◆ ACTIVITY 1
Copy the passage on the Asean Journalists Club from "Apart from the" up to and including "for its success.".
◆ ACTIVITY 2
According to the passage on the Asean Journalists Club, how many weeks does the training program for media executives last?

**** TEXT PASSAGE ****

Thailand’s medical-tourism thrust is targeting the economic elite of Europe, the Middle East, India and China. Would the AEC allow Asean nationals to spend their medical benefits in Bangkok? How about portable public or private education loans, which now allow Indian students to study in Manila and other Asean capitals?
To tap this broader Asean market, Thais need to be more familiar with the region. Their government’s good fortune is that other sectors also share this view. On Feb. 16-17, the Thailand Journalists Association (TJA), led by its president, Chavarong Limpattamapanee, gathered over 30 print, broadcast and on-line journalists at Laem Than in Chonburi province. Where the foreign ministers of the five founding member-countries negotiated the establishment of Asean in 1967, the TJA launched the Asean Journalists Club (AJC).
Khun Chavarong, who will also oversee the AJC operations, expressed the hope that, through better reporting, the AJC would promote greater understanding of Asean issues, such as the controversies over Rohingya refugees, South China Sea territorial disputes, and competing claims to Sabah. It would also provide training for journalists covering critical regional problems such as cross-border pollution and encourage the pooling of information among them.
The TJA initiative appears to have received support from its members. It has been able to attract participants to its training programs, one of 12 weeks for journalists and one of eight weeks for media executives. The classes meet once a week for two- or three-hour sessions on Sundays. At the end of the classroom sessions, the participants go on a field trip to one or two Asean countries.
Apart from the commitment required of the journalists taking the course, the program has also obtained the support of the business sector. The training program, including the field trip, is fully funded by contributions from companies engaged in regional business. The presence at the gathering of Somkiat Tangkitvanich, president of Thailand Development Research Institute, also reflected the support of academic centers for the AJC.
K. Chavarong said the AJC would like to reach out to other journalists around the region to enlist their cooperation in achieving a more informed and a more comprehensive coverage of Asean issues. Those who believe in Asean should salute this Thai initiative and cheer for its success.

**** EXTRACTED MATERIAL ****

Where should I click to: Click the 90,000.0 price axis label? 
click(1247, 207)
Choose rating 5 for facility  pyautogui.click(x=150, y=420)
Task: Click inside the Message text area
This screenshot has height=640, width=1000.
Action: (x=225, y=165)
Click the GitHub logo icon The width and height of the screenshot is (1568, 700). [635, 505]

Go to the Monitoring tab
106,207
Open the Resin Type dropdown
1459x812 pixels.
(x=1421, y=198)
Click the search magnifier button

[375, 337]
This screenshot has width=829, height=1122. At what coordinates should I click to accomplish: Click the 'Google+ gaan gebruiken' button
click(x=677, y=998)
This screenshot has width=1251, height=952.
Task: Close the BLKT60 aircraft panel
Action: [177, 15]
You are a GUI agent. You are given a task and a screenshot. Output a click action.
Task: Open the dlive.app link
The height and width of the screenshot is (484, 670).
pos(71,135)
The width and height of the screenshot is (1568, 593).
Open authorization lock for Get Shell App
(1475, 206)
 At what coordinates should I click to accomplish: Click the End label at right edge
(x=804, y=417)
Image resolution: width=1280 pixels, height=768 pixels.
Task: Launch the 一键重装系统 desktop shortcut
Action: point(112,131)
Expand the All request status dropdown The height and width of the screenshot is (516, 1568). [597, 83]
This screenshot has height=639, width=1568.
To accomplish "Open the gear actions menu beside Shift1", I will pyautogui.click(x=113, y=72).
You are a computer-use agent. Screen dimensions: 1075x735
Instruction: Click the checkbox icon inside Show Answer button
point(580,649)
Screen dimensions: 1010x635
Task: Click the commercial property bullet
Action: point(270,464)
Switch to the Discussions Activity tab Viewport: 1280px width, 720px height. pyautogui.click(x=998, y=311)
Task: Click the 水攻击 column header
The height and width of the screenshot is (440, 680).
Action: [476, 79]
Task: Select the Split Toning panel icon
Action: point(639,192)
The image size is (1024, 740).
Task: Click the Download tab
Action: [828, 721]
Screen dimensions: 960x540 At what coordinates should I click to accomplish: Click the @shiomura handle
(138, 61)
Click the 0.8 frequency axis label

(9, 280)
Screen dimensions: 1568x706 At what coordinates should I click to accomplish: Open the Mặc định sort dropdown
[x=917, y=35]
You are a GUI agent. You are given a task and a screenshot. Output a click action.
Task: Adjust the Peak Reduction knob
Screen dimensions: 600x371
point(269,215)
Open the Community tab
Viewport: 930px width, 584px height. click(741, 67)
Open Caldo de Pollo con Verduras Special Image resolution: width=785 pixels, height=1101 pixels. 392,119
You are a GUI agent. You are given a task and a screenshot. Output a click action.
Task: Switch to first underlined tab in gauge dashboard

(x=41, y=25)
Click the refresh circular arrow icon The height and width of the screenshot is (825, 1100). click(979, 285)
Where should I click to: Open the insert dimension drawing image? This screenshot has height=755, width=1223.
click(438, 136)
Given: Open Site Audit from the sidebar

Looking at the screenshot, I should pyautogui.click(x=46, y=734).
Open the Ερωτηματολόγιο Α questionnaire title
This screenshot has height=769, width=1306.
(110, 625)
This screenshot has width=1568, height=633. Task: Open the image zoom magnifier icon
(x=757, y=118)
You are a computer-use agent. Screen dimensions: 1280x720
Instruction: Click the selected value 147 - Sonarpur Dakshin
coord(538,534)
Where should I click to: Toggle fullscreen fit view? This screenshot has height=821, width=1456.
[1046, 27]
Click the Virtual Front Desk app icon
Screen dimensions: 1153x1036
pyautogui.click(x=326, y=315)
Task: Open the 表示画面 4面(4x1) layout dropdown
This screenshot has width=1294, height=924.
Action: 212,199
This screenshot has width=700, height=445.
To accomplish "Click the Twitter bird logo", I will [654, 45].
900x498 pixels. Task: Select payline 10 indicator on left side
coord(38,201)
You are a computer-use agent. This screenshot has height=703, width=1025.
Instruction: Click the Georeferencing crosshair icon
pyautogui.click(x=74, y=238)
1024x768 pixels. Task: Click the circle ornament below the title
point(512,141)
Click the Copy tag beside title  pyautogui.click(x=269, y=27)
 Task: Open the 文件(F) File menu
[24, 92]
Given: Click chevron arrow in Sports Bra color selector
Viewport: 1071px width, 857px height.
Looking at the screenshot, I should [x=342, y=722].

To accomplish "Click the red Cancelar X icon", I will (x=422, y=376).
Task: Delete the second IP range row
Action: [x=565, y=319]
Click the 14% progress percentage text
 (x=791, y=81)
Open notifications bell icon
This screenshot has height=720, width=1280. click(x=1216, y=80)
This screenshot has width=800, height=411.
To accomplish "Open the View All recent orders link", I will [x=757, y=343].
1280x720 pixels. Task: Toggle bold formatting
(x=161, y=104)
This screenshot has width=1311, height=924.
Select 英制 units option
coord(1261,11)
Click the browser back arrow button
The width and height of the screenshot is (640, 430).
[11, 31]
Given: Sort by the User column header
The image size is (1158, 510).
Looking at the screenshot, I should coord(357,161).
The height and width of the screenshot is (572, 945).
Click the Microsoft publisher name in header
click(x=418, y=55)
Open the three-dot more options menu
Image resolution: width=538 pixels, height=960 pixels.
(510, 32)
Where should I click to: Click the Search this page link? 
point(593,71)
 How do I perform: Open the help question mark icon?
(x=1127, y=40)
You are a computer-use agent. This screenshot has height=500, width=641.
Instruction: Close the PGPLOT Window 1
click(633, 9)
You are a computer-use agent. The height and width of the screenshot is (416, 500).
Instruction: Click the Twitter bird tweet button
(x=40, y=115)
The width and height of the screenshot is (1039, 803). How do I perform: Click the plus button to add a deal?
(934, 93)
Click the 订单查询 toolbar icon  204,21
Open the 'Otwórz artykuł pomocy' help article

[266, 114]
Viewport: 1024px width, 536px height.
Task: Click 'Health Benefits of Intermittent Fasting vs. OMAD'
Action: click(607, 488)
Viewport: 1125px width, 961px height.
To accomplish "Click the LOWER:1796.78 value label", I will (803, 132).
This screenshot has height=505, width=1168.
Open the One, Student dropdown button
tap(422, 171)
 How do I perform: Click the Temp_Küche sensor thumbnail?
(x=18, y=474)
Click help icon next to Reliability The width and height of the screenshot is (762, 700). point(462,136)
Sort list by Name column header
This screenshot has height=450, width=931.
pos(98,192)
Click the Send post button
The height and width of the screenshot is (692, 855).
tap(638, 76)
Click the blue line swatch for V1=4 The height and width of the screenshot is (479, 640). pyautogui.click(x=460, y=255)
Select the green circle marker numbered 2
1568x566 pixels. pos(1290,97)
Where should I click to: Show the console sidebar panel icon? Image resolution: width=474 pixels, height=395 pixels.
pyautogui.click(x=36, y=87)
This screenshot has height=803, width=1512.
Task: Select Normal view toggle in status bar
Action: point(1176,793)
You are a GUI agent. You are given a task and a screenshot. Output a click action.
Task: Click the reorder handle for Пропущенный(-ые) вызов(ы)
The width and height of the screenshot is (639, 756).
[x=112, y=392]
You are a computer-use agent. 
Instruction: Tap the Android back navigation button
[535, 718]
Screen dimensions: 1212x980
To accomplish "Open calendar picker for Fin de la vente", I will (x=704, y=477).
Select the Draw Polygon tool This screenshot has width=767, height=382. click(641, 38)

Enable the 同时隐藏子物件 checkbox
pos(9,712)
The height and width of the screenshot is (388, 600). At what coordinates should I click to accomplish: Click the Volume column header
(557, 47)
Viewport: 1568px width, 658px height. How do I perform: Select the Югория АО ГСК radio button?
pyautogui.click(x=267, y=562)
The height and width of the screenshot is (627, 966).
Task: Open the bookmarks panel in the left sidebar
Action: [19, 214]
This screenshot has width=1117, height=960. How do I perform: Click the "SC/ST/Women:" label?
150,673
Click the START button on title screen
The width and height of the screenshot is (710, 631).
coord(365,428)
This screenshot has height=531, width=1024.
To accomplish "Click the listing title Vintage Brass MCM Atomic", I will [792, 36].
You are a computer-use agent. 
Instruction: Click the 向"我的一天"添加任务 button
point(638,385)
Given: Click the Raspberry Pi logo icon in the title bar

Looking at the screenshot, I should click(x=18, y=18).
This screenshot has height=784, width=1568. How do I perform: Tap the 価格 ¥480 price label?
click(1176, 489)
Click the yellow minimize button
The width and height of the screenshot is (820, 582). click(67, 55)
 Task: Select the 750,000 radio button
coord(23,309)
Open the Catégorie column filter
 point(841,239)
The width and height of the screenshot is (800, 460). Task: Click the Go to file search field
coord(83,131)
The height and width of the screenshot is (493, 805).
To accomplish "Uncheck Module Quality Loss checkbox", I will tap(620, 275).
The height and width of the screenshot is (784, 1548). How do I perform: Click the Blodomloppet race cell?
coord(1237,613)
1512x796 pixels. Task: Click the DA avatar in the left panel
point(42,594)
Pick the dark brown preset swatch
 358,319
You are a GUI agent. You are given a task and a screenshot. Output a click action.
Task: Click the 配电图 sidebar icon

****

◆ OUTPUT 1
Apart from the commitment required of the journalists taking the course, the program has also obtained the support of the business sector. The training program, including the field trip, is fully funded by contributions from companies engaged in regional business. The presence at the gathering of Somkiat Tangkitvanich, president of Thailand Development Research Institute, also reflected the support of academic centers for the AJC.
K. Chavarong said the AJC would like to reach out to other journalists around the region to enlist their cooperation in achieving a more informed and a more comprehensive coverage of Asean issues. Those who believe in Asean should salute this Thai initiative and cheer for its success.

◆ OUTPUT 2
Eight weeks.